**ASSIGNMENT**
Return each line of the listing exactly as written.

=== Begin Enclosure ===

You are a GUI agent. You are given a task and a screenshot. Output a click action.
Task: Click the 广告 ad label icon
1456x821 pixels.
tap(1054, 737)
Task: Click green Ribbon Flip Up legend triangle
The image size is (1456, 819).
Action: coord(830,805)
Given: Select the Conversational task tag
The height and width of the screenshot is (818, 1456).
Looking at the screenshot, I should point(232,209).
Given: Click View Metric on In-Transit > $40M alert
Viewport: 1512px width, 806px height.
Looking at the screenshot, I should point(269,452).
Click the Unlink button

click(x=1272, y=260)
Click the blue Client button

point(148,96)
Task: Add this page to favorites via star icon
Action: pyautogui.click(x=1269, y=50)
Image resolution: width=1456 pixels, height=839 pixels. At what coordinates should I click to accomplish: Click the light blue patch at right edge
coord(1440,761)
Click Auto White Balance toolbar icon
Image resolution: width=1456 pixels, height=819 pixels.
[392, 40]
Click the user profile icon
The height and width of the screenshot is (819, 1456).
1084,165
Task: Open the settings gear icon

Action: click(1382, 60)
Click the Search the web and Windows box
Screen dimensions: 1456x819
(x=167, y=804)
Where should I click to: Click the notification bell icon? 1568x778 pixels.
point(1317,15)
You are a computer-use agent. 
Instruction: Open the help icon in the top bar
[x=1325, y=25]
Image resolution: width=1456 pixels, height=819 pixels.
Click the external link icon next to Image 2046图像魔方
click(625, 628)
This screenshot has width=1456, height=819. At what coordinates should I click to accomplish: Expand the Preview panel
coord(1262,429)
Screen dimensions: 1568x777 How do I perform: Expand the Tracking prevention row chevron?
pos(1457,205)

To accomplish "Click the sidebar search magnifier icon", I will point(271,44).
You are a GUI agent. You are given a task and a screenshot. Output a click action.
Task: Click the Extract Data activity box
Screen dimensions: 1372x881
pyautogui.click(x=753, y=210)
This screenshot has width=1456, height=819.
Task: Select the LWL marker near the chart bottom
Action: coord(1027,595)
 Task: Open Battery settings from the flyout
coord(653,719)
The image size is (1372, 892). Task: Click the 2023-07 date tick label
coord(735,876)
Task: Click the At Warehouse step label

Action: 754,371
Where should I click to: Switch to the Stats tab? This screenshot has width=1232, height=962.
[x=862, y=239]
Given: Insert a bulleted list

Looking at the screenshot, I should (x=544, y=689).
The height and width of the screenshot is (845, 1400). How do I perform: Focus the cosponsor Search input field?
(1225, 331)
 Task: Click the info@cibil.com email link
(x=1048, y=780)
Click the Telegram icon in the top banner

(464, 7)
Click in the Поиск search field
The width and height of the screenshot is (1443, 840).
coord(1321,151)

=== End Enclosure ===

**RESPONSE BOX**
You are a GUI agent. You are given a task and a screenshot. Output a click action.
Task: Click the 广告 ad label icon
1456x821 pixels.
tap(1054, 737)
Task: Click green Ribbon Flip Up legend triangle
The image size is (1456, 819).
Action: coord(830,805)
Given: Select the Conversational task tag
The height and width of the screenshot is (818, 1456).
Looking at the screenshot, I should point(232,209).
Given: Click View Metric on In-Transit > $40M alert
Viewport: 1512px width, 806px height.
Looking at the screenshot, I should point(269,452).
Click the Unlink button

click(x=1272, y=260)
Click the blue Client button

point(148,96)
Task: Add this page to favorites via star icon
Action: pyautogui.click(x=1269, y=50)
Image resolution: width=1456 pixels, height=839 pixels. At what coordinates should I click to accomplish: Click the light blue patch at right edge
coord(1440,761)
Click Auto White Balance toolbar icon
Image resolution: width=1456 pixels, height=819 pixels.
[392, 40]
Click the user profile icon
The height and width of the screenshot is (819, 1456).
1084,165
Task: Open the settings gear icon

Action: click(1382, 60)
Click the Search the web and Windows box
Screen dimensions: 1456x819
(x=167, y=804)
Where should I click to: Click the notification bell icon? 1568x778 pixels.
point(1317,15)
You are a computer-use agent. 
Instruction: Open the help icon in the top bar
[x=1325, y=25]
Image resolution: width=1456 pixels, height=819 pixels.
Click the external link icon next to Image 2046图像魔方
click(625, 628)
This screenshot has width=1456, height=819. At what coordinates should I click to accomplish: Expand the Preview panel
coord(1262,429)
Screen dimensions: 1568x777 How do I perform: Expand the Tracking prevention row chevron?
pos(1457,205)

To accomplish "Click the sidebar search magnifier icon", I will point(271,44).
You are a GUI agent. You are given a task and a screenshot. Output a click action.
Task: Click the Extract Data activity box
Screen dimensions: 1372x881
pyautogui.click(x=753, y=210)
This screenshot has width=1456, height=819.
Task: Select the LWL marker near the chart bottom
Action: coord(1027,595)
 Task: Open Battery settings from the flyout
coord(653,719)
The image size is (1372, 892). Task: Click the 2023-07 date tick label
coord(735,876)
Task: Click the At Warehouse step label

Action: 754,371
Where should I click to: Switch to the Stats tab? This screenshot has width=1232, height=962.
[x=862, y=239]
Given: Insert a bulleted list

Looking at the screenshot, I should (x=544, y=689).
The height and width of the screenshot is (845, 1400). How do I perform: Focus the cosponsor Search input field?
(1225, 331)
 Task: Click the info@cibil.com email link
(x=1048, y=780)
Click the Telegram icon in the top banner

(464, 7)
Click in the Поиск search field
The width and height of the screenshot is (1443, 840).
coord(1321,151)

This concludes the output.